__Action item__:
Lines where the string "sections" appears are to be copied from the entries below.
Supplied material START
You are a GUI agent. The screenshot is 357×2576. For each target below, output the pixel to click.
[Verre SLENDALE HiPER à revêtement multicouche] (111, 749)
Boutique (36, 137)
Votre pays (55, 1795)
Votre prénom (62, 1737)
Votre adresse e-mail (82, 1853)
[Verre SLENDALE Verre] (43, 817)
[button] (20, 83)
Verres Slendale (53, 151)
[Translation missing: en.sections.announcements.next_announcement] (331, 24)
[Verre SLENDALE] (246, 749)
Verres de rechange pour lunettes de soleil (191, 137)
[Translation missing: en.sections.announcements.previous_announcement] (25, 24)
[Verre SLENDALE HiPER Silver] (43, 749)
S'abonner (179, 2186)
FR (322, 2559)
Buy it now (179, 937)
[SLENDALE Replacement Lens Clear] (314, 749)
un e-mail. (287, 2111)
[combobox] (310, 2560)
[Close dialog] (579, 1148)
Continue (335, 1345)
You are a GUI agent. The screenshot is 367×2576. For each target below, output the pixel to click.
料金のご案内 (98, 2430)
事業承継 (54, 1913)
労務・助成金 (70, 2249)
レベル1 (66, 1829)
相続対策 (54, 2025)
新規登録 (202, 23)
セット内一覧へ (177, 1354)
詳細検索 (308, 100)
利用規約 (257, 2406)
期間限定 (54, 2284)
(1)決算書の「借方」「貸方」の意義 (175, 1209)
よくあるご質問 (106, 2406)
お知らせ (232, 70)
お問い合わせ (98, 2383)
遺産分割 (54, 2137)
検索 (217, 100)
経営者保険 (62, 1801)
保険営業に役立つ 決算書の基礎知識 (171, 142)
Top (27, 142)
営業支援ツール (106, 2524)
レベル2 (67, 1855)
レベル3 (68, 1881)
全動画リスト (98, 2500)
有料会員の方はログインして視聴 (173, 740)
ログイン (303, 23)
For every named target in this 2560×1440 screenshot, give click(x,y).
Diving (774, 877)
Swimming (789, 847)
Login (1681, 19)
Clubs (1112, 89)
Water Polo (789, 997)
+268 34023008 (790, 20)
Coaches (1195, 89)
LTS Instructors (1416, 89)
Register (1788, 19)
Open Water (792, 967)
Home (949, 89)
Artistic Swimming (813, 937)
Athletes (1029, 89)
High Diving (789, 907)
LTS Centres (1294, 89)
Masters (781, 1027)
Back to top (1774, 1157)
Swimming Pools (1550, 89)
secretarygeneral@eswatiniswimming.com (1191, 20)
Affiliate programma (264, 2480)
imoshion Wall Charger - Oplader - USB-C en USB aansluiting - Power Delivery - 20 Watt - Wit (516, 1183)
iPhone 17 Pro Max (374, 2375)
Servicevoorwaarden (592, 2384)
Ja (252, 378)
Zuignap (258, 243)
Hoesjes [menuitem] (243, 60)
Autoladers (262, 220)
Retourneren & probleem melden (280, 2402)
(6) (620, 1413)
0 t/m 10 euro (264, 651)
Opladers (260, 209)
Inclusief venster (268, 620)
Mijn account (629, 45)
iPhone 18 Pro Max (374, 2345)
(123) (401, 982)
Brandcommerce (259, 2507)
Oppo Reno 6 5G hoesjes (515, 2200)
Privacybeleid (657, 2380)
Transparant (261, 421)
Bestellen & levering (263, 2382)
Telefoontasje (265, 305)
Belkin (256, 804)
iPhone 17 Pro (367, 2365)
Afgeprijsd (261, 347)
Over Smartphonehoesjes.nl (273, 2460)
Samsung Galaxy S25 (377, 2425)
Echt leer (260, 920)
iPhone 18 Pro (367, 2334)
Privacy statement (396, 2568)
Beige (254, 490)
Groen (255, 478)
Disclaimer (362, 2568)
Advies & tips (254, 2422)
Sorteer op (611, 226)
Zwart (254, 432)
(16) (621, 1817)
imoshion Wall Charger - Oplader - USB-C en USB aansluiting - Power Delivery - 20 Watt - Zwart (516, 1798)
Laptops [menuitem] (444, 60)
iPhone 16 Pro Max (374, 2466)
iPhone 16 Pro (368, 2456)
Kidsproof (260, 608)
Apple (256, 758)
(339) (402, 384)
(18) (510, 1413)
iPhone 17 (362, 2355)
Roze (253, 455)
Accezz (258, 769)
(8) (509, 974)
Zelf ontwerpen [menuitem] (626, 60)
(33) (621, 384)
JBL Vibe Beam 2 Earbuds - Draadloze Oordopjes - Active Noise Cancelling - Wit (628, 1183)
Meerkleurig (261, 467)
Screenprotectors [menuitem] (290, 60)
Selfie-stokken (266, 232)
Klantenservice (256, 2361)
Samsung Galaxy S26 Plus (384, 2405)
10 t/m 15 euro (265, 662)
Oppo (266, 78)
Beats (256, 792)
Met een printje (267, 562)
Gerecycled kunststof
Supplied material END
__Result of this task__:
[Translation missing: en.sections.announcements.next_announcement] (331, 24)
[Translation missing: en.sections.announcements.previous_announcement] (25, 24)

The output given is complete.